Es cierto que África ya no empieza en los Pirineos, y que ningún mono puede atravesar la Península de norte a sur brincando de encina en encina; pero ahora tenemos algo peor: a feroces milicianos saltando de hemiciclo en hemiciclo, empuñando hoces y mandiles, enseñando ferozmente sus dientes a los españolitos lobotomizados… Antes de ser europeos, fuimos imperiales, y, por medio de una espeluznante transición pasmo del mundo, hemos acabado siendo un país bananero: Españistán.
Sí, porque lo que empieza en los Pirineos es una franquicia caribeña, sometida a la carga de mamelukos de guayabera y oro, de bolchevikes de mariscada y puño en alto, de separatas serpentinos y barretinados, mientras el brillo del oro refulge en sus corruptas alforjas.
Es la España-Nostra, donde el supremo Capone enarbola su gran bate de béisbol para apalizar a nuestra Patria, padrineando legiones de íncubos y súcubos, de feroces demonios que le iniciaron en sus misterios en pavorosas noches de vampiros y dráculas: es el Anticristo del Tajo.
Es Españamarca, cuyo olor a putrefacción llega hasta Marte… y más allá, una pesadilla colmada de chupasangres, de milicianos húmedos, de personajes coronados con cucuruchos negros, cooptados desde las cavernas del Tártaro.
Kamaradas, rastafaris, búfalos cafres, okupas en flor, mafiosos cum laude, brujas zugarramurdianas, femens coñoinsumisas, cheguevarianos en formación, sociatas con rosas negras, lameculos espectaculares, alcapones en tropel, sacamantecas en trance, matones leninistas, corruptos de récords Guinness, iniciados en secretos bailónicos, sáncheces abducidos desde Monte Pelado…

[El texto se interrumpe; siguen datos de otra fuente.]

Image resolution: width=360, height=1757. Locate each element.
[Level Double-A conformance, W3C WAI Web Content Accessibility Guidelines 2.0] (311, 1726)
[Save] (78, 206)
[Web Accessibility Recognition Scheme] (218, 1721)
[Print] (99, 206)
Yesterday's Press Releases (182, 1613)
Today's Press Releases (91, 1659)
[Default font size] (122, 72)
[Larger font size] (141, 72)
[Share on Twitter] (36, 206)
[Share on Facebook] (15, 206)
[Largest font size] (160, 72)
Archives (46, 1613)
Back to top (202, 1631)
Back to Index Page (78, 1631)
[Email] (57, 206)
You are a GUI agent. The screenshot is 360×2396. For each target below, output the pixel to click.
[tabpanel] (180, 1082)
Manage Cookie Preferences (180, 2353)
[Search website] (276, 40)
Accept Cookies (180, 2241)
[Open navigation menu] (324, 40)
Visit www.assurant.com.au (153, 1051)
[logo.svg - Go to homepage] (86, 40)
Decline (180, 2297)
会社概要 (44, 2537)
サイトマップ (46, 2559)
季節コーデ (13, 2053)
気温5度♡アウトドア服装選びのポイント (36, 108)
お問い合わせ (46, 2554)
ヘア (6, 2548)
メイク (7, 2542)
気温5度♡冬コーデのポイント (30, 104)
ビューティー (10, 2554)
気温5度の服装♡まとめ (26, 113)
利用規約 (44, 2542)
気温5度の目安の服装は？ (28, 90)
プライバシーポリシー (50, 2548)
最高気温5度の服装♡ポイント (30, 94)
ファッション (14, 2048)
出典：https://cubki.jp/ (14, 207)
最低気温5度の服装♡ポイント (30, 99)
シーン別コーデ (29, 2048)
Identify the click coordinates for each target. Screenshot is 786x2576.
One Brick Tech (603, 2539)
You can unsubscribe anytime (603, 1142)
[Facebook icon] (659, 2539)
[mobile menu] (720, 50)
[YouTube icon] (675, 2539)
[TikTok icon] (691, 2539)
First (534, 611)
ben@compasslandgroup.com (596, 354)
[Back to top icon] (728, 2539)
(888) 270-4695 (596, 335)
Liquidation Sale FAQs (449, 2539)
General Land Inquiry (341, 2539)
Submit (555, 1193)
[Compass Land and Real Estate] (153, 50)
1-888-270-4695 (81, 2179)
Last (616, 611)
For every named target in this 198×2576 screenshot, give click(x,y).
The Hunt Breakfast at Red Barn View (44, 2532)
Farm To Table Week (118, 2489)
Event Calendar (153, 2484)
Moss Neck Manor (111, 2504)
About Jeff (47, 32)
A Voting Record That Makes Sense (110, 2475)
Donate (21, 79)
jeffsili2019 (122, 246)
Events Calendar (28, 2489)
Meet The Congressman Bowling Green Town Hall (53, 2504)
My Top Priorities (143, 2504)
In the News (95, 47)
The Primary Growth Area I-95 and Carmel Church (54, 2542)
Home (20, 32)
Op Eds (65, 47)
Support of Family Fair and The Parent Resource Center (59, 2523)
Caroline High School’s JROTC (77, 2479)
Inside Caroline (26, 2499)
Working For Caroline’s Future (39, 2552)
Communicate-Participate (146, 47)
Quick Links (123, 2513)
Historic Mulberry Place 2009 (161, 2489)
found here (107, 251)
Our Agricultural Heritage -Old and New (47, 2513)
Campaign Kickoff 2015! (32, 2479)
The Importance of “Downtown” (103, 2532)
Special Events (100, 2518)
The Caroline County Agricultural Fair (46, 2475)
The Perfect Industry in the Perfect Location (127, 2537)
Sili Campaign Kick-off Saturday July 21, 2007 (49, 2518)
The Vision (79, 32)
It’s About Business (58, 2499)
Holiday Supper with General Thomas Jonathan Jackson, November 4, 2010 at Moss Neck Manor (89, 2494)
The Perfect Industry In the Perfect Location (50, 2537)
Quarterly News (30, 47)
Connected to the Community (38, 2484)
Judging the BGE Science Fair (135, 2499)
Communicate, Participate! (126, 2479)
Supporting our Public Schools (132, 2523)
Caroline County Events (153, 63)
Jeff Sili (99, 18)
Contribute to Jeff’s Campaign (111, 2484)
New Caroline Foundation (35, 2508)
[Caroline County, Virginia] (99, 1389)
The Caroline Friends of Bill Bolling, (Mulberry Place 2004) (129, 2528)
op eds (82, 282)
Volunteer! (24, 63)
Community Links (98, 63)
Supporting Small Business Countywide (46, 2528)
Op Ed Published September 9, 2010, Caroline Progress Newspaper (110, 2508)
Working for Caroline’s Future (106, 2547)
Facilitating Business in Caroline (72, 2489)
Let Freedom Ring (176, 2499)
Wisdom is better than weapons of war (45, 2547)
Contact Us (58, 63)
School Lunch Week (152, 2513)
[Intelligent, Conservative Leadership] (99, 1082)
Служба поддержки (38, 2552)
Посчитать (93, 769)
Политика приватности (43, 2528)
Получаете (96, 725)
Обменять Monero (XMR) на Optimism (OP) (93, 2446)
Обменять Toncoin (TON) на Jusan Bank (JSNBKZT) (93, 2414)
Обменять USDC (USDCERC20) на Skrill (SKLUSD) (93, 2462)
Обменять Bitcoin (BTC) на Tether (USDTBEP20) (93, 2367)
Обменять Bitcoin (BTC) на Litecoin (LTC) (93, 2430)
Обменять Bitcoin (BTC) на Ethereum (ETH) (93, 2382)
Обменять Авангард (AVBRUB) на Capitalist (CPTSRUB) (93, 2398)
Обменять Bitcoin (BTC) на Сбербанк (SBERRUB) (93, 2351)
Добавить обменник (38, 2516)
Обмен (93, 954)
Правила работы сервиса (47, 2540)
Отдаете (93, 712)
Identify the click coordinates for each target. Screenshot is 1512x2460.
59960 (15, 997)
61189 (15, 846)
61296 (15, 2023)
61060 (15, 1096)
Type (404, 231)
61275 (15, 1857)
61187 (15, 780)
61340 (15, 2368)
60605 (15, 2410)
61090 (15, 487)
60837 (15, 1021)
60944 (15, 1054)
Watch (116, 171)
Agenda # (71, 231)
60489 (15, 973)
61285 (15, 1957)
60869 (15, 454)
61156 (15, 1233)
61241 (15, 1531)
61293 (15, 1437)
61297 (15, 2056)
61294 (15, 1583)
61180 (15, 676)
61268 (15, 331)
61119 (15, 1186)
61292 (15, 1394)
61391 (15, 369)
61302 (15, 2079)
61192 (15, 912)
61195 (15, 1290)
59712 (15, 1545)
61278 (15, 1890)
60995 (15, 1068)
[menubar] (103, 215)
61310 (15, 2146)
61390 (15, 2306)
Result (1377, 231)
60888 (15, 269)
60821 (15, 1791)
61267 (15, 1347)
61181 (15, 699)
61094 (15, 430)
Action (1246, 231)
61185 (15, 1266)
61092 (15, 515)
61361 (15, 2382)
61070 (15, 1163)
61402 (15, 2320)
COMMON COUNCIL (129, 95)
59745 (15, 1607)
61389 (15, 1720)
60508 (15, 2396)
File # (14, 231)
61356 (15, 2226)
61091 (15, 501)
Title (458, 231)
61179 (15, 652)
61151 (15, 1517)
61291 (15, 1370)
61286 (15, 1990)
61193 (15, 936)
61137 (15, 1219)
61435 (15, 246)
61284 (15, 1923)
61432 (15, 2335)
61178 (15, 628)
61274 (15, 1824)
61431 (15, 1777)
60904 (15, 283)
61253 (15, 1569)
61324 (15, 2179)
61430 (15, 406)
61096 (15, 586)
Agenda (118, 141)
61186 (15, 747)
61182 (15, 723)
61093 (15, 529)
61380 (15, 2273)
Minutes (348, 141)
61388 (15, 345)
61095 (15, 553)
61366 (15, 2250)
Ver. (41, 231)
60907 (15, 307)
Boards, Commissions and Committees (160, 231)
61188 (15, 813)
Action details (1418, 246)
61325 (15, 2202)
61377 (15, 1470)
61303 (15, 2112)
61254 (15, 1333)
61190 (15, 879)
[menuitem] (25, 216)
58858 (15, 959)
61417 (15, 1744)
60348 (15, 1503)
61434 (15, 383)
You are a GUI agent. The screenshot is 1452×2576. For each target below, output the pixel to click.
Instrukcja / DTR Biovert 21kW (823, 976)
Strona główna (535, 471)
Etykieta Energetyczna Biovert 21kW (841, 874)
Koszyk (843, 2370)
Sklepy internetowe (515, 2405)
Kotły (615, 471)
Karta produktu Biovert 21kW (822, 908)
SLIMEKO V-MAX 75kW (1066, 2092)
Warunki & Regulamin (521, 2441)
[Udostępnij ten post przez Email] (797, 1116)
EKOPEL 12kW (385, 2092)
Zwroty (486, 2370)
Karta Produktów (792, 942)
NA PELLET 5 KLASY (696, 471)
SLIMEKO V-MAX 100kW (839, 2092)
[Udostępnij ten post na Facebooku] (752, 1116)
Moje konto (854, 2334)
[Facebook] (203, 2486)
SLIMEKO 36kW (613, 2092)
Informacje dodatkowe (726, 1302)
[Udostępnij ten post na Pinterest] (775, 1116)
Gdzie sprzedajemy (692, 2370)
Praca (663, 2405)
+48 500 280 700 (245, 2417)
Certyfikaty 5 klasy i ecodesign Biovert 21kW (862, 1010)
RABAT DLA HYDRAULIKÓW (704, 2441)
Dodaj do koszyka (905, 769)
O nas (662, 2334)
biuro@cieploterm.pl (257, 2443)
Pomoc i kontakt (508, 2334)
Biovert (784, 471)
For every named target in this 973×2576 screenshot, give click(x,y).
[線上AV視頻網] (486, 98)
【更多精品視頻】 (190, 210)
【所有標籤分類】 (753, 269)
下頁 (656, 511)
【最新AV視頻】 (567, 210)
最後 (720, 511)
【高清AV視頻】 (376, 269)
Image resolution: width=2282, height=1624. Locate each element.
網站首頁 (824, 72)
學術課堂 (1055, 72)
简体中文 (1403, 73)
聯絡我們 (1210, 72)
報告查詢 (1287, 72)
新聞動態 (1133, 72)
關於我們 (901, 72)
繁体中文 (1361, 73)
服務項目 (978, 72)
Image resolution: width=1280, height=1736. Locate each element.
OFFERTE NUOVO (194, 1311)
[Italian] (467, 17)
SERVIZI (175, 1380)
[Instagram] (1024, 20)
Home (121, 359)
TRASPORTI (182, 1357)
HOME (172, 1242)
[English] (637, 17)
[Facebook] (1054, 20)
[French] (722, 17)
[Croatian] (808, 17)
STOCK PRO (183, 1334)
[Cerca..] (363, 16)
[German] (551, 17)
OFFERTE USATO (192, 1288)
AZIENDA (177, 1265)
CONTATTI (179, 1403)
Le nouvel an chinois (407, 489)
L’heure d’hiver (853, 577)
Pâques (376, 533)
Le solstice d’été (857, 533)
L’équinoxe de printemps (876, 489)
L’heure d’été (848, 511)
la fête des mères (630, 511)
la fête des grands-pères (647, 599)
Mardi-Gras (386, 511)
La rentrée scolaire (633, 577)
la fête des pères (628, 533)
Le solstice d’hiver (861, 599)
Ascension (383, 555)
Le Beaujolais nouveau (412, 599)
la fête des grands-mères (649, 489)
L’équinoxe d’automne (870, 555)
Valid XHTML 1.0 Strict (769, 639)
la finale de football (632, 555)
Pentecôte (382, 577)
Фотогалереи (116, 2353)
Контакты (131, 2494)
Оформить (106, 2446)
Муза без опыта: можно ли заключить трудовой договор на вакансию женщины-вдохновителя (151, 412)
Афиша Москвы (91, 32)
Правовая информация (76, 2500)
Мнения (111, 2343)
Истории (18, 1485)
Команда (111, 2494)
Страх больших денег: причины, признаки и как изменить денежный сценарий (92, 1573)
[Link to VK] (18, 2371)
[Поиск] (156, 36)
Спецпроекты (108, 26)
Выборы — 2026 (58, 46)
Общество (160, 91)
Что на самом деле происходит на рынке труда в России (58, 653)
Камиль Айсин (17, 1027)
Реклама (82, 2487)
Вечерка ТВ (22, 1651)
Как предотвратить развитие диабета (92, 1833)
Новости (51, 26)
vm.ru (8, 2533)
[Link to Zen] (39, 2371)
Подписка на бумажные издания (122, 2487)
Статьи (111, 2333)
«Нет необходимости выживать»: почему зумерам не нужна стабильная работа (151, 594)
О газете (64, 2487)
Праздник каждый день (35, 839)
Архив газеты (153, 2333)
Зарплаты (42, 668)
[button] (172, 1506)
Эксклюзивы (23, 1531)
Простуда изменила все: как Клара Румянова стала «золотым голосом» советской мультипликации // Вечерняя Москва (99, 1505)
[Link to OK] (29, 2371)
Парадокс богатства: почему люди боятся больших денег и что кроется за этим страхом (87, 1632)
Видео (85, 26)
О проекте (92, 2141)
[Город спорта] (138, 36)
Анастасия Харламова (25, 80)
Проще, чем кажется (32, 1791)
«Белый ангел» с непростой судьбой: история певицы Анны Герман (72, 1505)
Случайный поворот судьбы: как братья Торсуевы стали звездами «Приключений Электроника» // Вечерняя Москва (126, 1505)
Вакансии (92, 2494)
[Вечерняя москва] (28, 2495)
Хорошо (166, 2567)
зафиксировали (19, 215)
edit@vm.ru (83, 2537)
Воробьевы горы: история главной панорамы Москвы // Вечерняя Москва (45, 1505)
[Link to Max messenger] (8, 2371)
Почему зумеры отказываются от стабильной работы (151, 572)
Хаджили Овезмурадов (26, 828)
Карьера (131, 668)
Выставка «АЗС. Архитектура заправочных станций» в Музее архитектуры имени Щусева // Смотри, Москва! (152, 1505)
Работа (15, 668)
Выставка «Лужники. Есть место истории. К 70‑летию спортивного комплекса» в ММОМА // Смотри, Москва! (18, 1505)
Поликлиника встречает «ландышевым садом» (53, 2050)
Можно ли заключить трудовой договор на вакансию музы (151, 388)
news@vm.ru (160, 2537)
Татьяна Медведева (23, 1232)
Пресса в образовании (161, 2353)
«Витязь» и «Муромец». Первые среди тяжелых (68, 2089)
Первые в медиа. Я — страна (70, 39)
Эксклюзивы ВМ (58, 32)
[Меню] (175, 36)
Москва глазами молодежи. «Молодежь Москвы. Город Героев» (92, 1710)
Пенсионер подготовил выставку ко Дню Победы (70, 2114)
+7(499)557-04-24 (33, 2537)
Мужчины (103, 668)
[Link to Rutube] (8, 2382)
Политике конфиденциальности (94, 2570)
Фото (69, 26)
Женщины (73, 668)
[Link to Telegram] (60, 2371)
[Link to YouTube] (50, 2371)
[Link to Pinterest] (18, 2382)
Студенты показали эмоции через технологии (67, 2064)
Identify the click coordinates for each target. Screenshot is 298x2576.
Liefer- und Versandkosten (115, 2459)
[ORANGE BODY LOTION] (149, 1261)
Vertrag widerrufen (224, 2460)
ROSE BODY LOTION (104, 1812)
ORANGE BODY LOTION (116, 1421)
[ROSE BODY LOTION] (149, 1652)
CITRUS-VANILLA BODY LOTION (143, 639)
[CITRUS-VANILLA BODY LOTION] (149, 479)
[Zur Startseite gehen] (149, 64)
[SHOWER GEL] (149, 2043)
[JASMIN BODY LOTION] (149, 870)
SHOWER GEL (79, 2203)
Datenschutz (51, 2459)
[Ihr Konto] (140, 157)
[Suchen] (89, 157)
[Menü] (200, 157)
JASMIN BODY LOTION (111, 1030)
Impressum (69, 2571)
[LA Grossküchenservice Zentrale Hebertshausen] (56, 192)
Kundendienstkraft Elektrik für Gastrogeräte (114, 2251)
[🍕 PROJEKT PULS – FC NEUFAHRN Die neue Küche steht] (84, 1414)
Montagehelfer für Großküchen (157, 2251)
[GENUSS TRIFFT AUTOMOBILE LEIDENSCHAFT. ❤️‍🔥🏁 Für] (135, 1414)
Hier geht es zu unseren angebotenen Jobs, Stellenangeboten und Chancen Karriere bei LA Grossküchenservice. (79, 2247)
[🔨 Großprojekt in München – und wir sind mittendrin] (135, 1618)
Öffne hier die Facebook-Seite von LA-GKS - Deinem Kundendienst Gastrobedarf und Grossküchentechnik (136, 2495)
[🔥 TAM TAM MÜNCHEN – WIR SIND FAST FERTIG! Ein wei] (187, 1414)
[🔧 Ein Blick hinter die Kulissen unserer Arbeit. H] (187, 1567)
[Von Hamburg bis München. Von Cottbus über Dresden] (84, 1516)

Es España-Komanche, tiroteada en el O.K. Corral de Sam Jerónimo’s Street, reino de calaveras y gatillos fáciles, de posesiones infernales.
Decían que venían a regenerar la democracia, a asaltar los cielos, a rescatar a la gente, a hacer gobiernos de cambio y progreso. Pero empezamos siendo España y ahora nos hemos trocado en España-Komanche, en una España bafomética, sometida a una sobrecogedora transición a los infiernos, el verdadero objetivo de esta jauría depredadora que campa a sus anchas por nuestros solares.
Sí: de la España imperial, de la España nacionalcatólica hemos desembocado en Españamarca, fruto de los cuervos criados durante 50 años, de monstruos hallowenianos que pueblan nuestras pesadillas.
Y ahora los correveidiles del Señor de las Moscas van a por la España plurinacional, a por la “Plurispaña”, a crear “Españilandia” con los despojos de “estepaís”.
Costará sangre, sudor, lágrimas, exorcismos incontables, innumerables cruces en collados, legiones de mártires con rosarios y detentes, acometidas implacables de huestes angélicas, pero venceremos de nuevo, porque ¿Quién como España? ¿Quién como Dios? Lucharán como nunca, pero perderán como siempre.